Training, validation and test sets

When you have a task and want to evaluate a collection of models to eventually select the best-performing one, the way to go is to divide the original dataset into three parts:
  • a training set to fit the models
  • a test set to evaluate the final model
  • a validation set to select the model
The test set is to be ideally be kept aside and only used at the very end of the analysis. While when you are evaluating one model only it is ok to perform a split into training and test sets, when you have multiple rivalling models to choose from you need a split into three. A typical way is to split into 50%/25%/25% but it really varies depending on the size you start with in the first place and a bit of heuristic calculations.
The validation set is used to assess the performance of the model you are evaluating, among many, the test set to estimate the generalisation error at the end. Note that this 3-way split is also used when the model needs to be tuned, so you use the validation set to tune its parameters before running it, once tuned, on the test set to measure its performance on unseen data. The model you will run on the test set at the end will be the one with the best performance in the validation phase.

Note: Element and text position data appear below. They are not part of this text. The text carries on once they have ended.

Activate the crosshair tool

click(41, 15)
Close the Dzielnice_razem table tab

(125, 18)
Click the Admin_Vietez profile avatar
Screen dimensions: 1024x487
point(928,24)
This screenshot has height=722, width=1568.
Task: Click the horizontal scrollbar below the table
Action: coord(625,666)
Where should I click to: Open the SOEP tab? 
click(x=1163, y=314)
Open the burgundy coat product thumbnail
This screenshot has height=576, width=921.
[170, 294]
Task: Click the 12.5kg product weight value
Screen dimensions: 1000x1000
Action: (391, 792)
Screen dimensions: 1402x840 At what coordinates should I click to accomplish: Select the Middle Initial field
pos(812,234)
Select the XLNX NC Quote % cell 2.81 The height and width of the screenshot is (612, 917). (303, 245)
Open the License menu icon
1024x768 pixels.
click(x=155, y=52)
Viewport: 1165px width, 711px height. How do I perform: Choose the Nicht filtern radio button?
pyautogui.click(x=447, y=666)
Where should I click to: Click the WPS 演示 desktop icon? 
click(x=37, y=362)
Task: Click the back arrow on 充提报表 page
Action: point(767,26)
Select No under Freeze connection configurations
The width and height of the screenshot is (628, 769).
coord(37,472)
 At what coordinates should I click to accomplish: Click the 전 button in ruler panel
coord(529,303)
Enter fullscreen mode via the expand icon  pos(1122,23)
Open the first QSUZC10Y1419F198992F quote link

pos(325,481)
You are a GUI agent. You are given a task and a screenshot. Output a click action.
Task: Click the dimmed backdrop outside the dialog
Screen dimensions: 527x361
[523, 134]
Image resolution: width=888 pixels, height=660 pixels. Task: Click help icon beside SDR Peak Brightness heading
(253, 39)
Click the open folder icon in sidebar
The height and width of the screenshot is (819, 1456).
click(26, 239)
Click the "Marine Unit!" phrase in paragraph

If for these types of cases you were to use only a 2-way split you would risk underestimating the error and overfitting, because you would have chosen the model by tuning it on a set and it may not generalise well to unseen data.
The training set is used to train each model (or each combination of parameters) on the data; the validation phase then assess, for each of these models/tunes, the performance. After it, you'd have selected the one giving the best result. This phase can for instance encompass a cross-validation. The testing phase is then needed to have an unbiased estimation of the generalisation error, as the model will run on fresh, independent data.
What to typically do when you have finished the whole procedure in order to have a usable model, is to re-train it on training+validation sets and then test it on the test set.